Work to be completed: Strip out the pictures and transcribe the records that follow exactly.

Stored data entries:
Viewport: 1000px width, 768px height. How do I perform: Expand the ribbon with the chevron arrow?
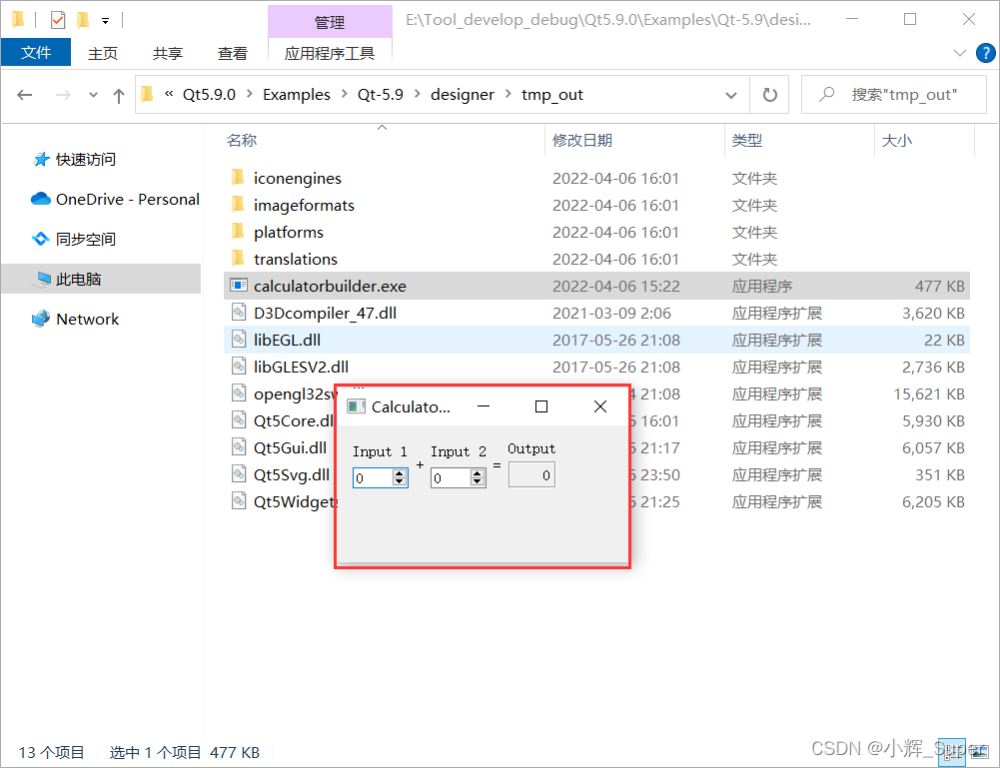pos(960,53)
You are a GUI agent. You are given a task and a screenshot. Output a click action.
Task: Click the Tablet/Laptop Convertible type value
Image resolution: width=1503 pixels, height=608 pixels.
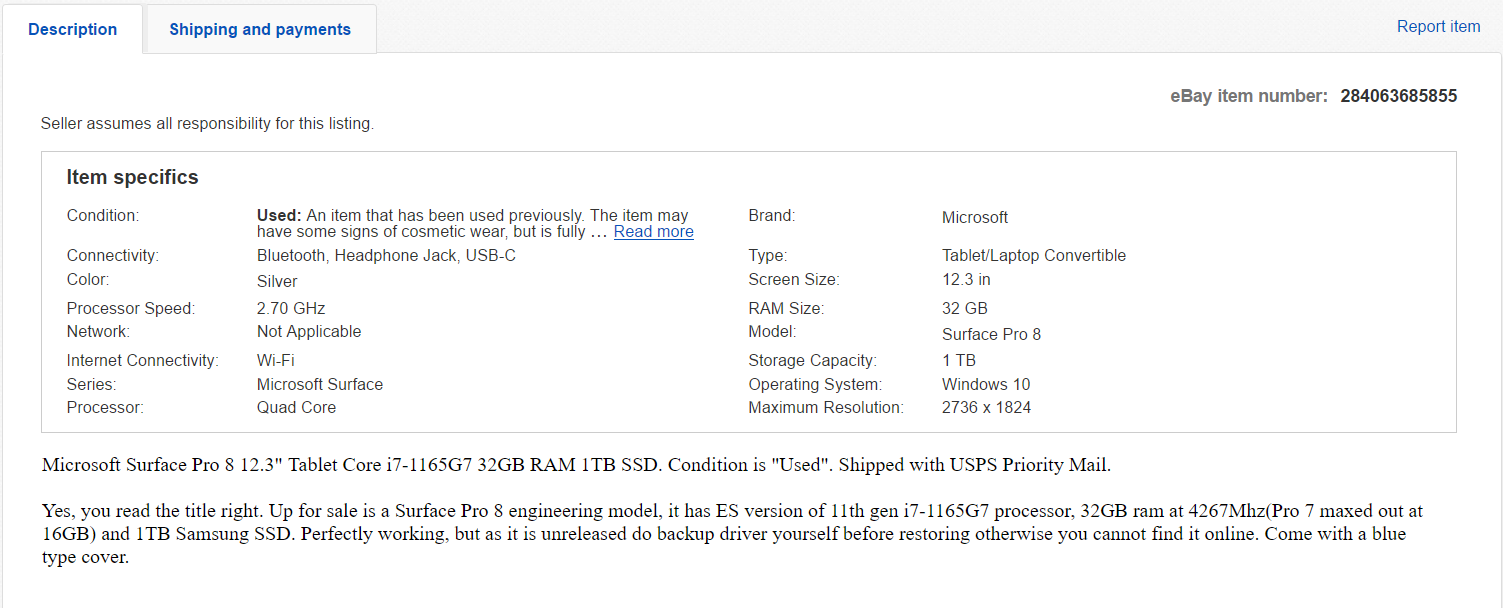click(x=1033, y=255)
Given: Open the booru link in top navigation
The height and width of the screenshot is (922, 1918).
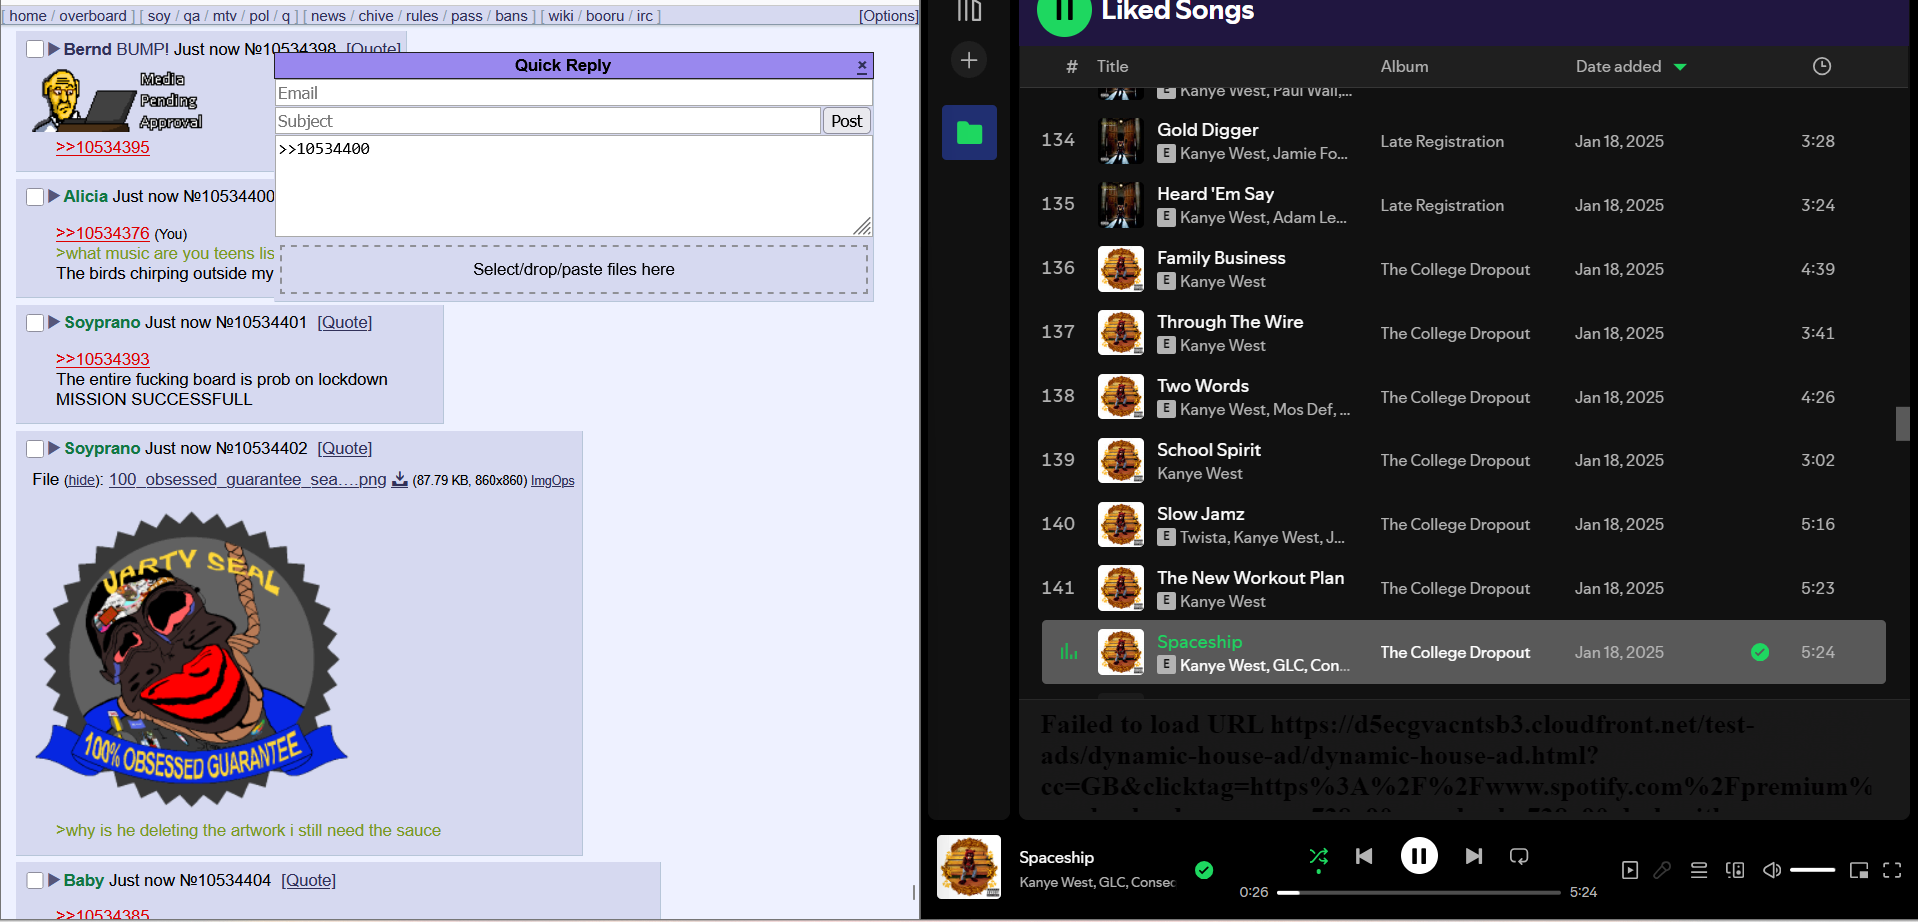Looking at the screenshot, I should 604,16.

Exercise output:
Viewport: 1000px width, 768px height. How do I perform: Expand the ribbon with the chevron arrow?
pos(960,53)
You are a GUI agent. You are given a task and a screenshot. Output a click action.
Task: Click the Tablet/Laptop Convertible type value
Image resolution: width=1503 pixels, height=608 pixels.
click(x=1033, y=255)
Given: Open the booru link in top navigation
The height and width of the screenshot is (922, 1918).
Looking at the screenshot, I should 604,16.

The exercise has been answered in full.